Loading RDB causes high CPU usage

We had a Redis Graph database with 7.5 million nodes and 22 million relationships running on official Redis Graph image on Kubernetes. It uses 68 GiB of RAM and all this data is loaded with 4000 mCPU. We then recycled the pod and tried to load the data from the persistent storage (which is a 13 GiB RDB file). The CPU usage topped the limit of the pod and Redis process got killed. Later I increased its CPU limit up to 15000 mCPU but no matter the limit is, it hits it and got killed. The interesting part is it gets killed after loading 42 GiB of data into the memory (the memory limit is 100 GiB)
Here’s the logs and memory - cpu graphics during data loading (orange dotted line is request, blue dotted line is the limit)

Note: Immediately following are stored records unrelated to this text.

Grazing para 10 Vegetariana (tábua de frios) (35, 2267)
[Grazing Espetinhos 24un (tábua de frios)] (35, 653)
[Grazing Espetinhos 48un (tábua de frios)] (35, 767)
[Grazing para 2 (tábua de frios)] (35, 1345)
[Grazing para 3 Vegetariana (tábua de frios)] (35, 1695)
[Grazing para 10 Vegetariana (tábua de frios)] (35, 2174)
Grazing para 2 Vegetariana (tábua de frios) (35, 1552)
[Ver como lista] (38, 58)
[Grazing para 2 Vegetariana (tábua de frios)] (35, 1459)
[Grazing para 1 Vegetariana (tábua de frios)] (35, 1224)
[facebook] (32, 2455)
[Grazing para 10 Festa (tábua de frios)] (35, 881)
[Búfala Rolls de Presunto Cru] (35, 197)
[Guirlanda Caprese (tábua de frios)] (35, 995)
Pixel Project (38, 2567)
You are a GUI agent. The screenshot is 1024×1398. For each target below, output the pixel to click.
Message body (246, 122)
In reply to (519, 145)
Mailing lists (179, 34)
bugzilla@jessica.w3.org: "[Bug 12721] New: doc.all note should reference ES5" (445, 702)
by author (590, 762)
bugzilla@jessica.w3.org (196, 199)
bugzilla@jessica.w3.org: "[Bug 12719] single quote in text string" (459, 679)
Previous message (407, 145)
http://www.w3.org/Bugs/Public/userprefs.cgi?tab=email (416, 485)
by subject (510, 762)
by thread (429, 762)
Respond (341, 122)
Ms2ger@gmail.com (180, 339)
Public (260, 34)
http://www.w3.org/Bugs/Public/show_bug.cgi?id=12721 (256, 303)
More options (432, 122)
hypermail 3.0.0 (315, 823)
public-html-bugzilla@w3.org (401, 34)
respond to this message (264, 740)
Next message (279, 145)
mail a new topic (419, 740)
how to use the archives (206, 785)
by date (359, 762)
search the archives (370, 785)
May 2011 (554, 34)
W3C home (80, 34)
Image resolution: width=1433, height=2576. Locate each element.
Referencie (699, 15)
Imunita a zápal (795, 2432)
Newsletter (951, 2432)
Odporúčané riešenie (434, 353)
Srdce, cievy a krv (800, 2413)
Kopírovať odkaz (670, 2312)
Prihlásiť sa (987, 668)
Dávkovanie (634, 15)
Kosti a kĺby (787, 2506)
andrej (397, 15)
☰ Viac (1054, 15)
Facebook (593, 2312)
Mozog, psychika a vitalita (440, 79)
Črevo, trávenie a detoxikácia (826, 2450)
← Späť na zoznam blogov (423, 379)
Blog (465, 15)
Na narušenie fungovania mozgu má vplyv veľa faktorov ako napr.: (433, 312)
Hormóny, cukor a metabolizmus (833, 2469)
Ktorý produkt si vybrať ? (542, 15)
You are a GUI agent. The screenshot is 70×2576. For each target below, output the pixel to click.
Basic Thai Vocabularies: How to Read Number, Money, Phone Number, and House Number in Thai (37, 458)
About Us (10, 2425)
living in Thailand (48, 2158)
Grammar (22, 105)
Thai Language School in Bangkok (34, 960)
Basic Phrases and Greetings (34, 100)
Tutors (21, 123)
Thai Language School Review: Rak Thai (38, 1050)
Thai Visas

1:C 29 Mar 2022 14:53:00.061 # oO0OoO0OoO0Oo Redis is starting oO0OoO0OoO0Oo
1:C 29 Mar 2022 14:53:00.061 # Redis version=6.2.6, bits=64, commit=00000000, modified=0, pid=1, just started
1:C 29 Mar 2022 14:53:00.061 # Configuration loaded
1:M 29 Mar 2022 14:53:00.061 * monotonic clock: POSIX clock_gettime
1:M 29 Mar 2022 14:53:00.063 * Node configuration loaded, I'm aea04d86b2f1d058b2531daf8ff1123c6370bc99
1:M 29 Mar 2022 14:53:00.063 * Running mode=cluster, port=6379.
1:M 29 Mar 2022 14:53:00.063 # WARNING: The TCP backlog setting of 511 cannot be enforced because /proc/sys/net/core/somaxconn is set to the lower value of 128.
1:M 29 Mar 2022 14:53:00.063 # Server initialized
1:M 29 Mar 2022 14:53:00.066 * <graph> Starting up RedisGraph version 2.8.9.
1:M 29 Mar 2022 14:53:00.069 * <graph> Thread pool created, using 72 threads.
1:M 29 Mar 2022 14:53:00.069 * <graph> Maximum number of OpenMP threads set to 72
1:M 29 Mar 2022 14:53:00.069 * Module 'graph' loaded from /usr/lib/redis/modules/redisgraph.so
1:M 29 Mar 2022 14:53:00.070 * Loading RDB produced by version 6.2.6
1:M 29 Mar 2022 14:53:00.070 * RDB age 51823 seconds
1:M 29 Mar 2022 14:53:00.070 * RDB memory usage when created 68107.15 Mb
1:signal-handler (1648565812) Received shutdown signal during loading, exiting now.

The majority of the data loading process in RedisGraph is performed on a single thread, it is when all the data (RDB) file been processed that we “commit” our internal data structures (GraphBLAS matrices) at which point GraphBLAS may used multiple threads, you might be able to limit the number of threads used by GraphBLAS by setting a limit on the number of OpenMP threads the system is allowed to use.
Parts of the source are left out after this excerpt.